_What is required_.
Recast the records, from their start through the line that contains "Hide michaelcdavey's comment", as a JSON list of strings with one string per line, skipping blank lines.

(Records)

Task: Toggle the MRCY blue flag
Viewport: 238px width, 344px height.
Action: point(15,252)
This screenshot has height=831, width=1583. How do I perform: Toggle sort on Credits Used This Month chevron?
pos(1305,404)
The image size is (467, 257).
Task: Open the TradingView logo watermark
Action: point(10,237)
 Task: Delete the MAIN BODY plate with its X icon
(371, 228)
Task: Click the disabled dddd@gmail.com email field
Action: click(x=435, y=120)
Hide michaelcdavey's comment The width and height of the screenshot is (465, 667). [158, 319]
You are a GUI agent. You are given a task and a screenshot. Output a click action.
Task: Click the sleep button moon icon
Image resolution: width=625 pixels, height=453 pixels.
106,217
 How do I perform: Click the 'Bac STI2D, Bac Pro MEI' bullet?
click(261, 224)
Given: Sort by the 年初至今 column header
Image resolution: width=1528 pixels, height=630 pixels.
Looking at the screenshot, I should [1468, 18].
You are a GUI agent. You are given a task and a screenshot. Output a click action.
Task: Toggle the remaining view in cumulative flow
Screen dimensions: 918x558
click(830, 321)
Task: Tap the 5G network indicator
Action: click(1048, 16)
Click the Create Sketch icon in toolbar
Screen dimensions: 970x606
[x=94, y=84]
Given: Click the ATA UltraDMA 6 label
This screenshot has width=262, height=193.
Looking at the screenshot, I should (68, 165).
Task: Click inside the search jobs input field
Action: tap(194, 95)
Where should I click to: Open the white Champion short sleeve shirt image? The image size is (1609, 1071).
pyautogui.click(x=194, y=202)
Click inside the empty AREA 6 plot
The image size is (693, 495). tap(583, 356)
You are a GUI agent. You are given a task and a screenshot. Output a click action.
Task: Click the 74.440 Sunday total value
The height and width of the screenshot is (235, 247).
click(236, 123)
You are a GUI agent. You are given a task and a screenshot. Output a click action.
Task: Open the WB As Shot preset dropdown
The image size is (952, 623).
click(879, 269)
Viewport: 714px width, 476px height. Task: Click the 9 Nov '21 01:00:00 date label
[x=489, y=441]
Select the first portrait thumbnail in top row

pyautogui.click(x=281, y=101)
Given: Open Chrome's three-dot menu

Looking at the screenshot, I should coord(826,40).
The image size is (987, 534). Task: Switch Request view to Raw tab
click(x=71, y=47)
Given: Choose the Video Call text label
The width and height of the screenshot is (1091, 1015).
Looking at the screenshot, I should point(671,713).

_Written answer_.
[
  "Task: Toggle the MRCY blue flag",
  "Viewport: 238px width, 344px height.",
  "Action: point(15,252)",
  "This screenshot has height=831, width=1583. How do I perform: Toggle sort on Credits Used This Month chevron?",
  "pos(1305,404)",
  "The image size is (467, 257).",
  "Task: Open the TradingView logo watermark",
  "Action: point(10,237)",
  " Task: Delete the MAIN BODY plate with its X icon",
  "(371, 228)",
  "Task: Click the disabled dddd@gmail.com email field",
  "Action: click(x=435, y=120)",
  "Hide michaelcdavey's comment The width and height of the screenshot is (465, 667). [158, 319]"
]